▽
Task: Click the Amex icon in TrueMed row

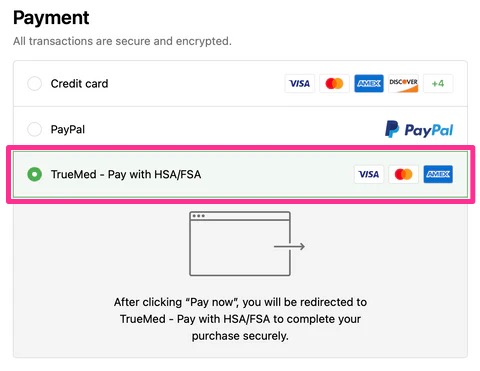Action: 438,174
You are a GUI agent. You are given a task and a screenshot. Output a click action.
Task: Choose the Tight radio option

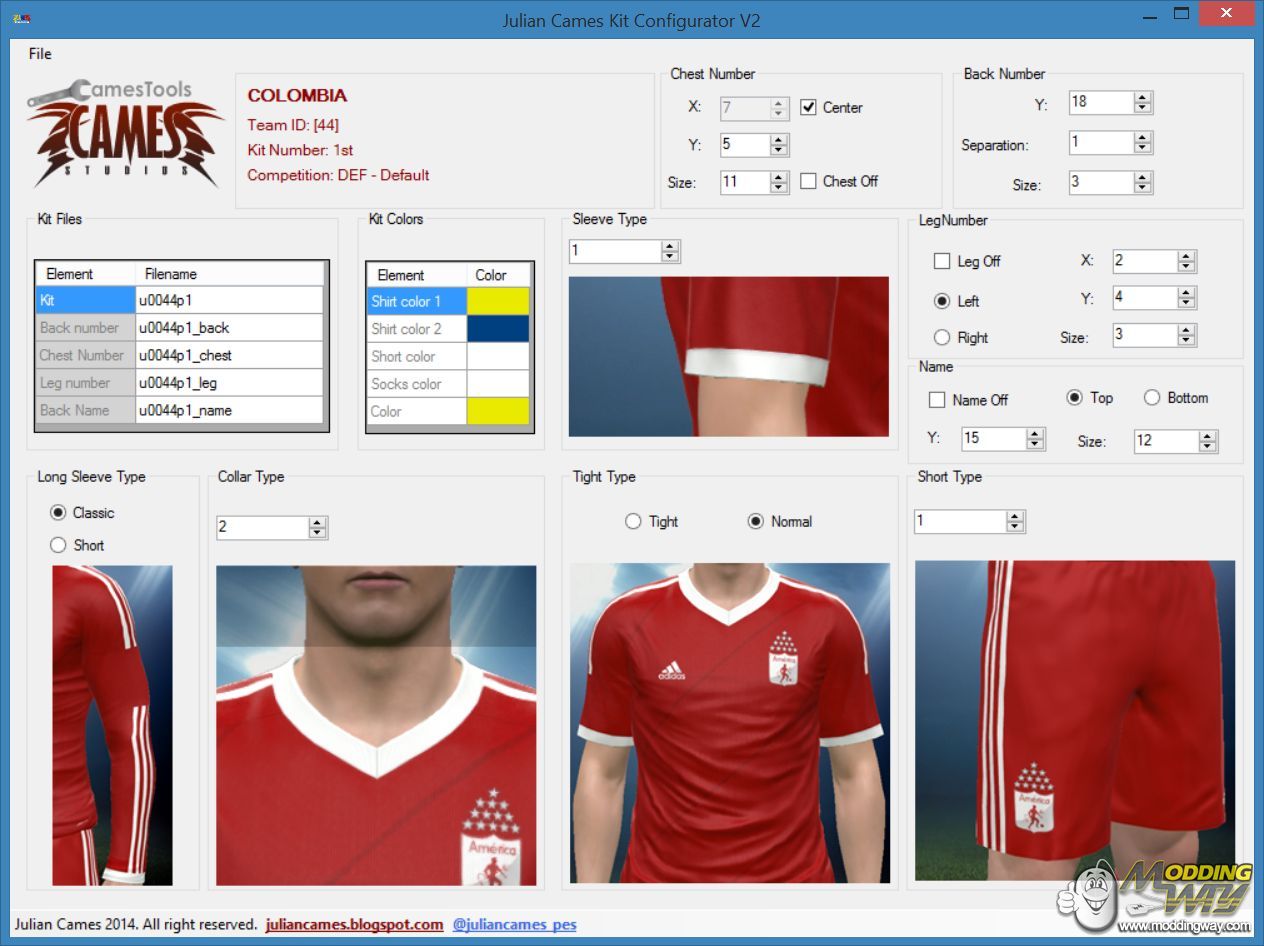pos(633,522)
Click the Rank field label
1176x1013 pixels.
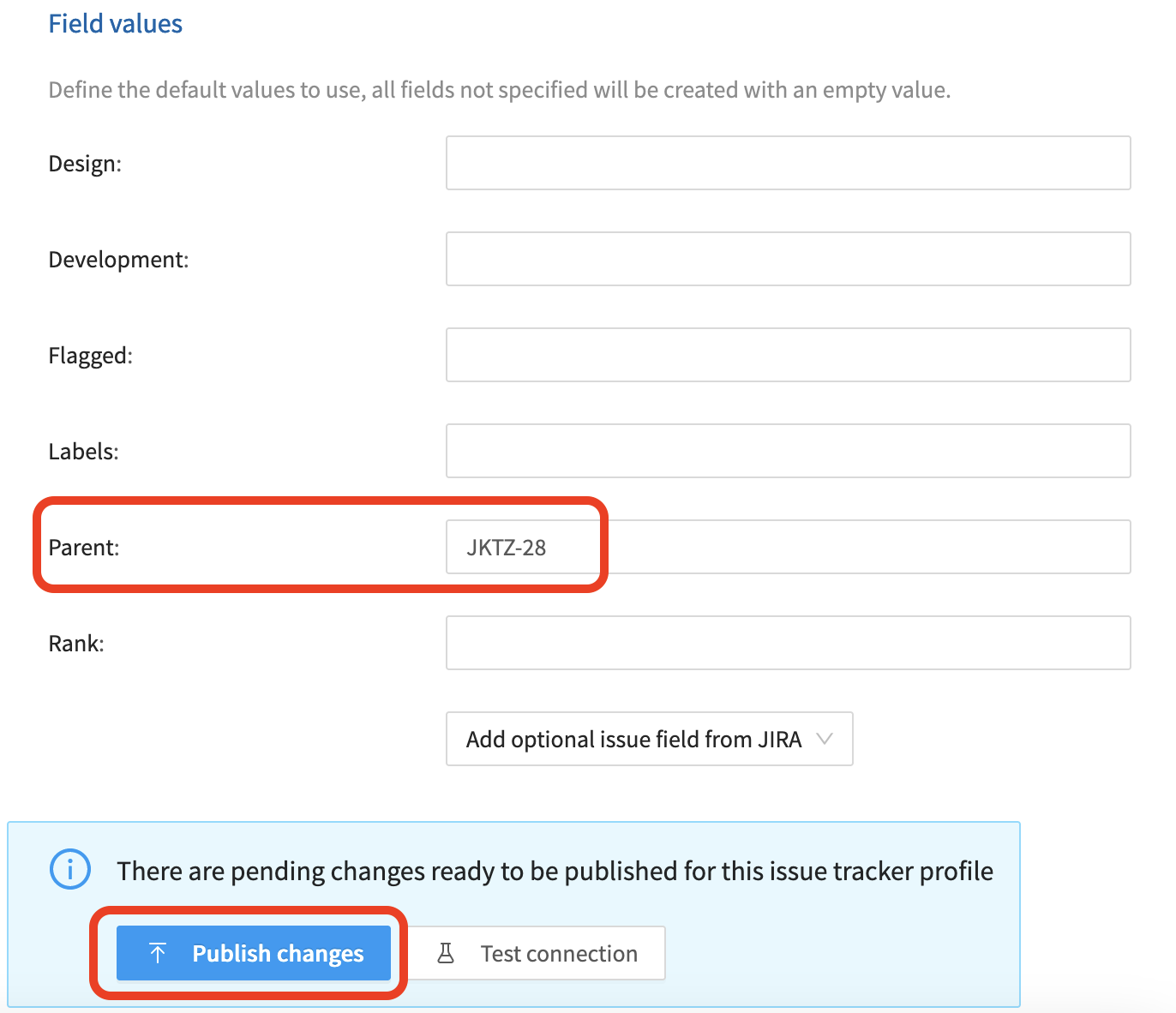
△
• [What you are asked to do] Update the items above by replacing "radio option" with "radio button", leaving everything else unchanged. Omit the pictures from your answer.

• [Correct output]
Task: Click the Amex icon in TrueMed row

Action: 438,174
You are a GUI agent. You are given a task and a screenshot. Output a click action.
Task: Choose the Tight radio button

pos(633,522)
Click the Rank field label
1176x1013 pixels.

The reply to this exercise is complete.